Looking for solution to block GPT module scrapers

What is the name of the domain?

example.com

What is the issue you’re encountering

Can’t stop scraper with WAF

What steps have you taken to resolve the issue?

Robots.txt: disallowed gpt and other bots
WAF: blocked bunch of spiders, scrapers, IPs
Blocked access to sitemap
Tried rate limiting, but it is useless for period 10s when somebody just use link to scrape one post.
When I test scraper I can not see Agent-User or request IP in my server log so I can’t block it based on this.
WAF is not blocking referal when I tested it.
While even NewYorkTimes is not blocking it, this site Angi(dot)com is successfully blocking scraper and openai python script too. I am getting The error, net::ERR_HTTP2_PROTOCOL_ERROR. I am looking for solution how to implement this to wordpress+cloudflare so it will block ChatGPT module scrapers like Webpilot and others. I think it has something to do with headers and origins. What are the cloudflare options for this please?

Was the site working with SSL prior to adding it to Cloudflare?

Yes

What is the current SSL/TLS setting?

Full

Screenshot of the error

Have you tried this?

1 Like

Yes, there is just a few blocked scrapers.

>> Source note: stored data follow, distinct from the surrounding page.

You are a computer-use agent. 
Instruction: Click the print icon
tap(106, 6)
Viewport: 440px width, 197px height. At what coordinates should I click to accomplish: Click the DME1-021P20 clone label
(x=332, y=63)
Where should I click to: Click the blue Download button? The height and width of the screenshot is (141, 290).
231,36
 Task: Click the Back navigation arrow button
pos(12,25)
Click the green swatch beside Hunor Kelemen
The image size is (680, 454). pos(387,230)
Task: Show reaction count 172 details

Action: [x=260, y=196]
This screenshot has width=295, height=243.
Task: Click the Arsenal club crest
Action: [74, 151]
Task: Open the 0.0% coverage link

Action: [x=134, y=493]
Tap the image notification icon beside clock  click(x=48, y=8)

I block all of them already and like 30 others. I think this is the solution net::ERR_HTTP2_PROTOCOL_ERROR. I need to somehow get this as a result :))

Looks like I found a solution for now with honeypot html link Trap Link and WAF to block whatever will try to access it.

And I directly asked scrapers to try to scrape this link. WAF showed blocked data and I blocked IPs…

This topic was automatically closed 2 days after the last reply. New replies are no longer allowed.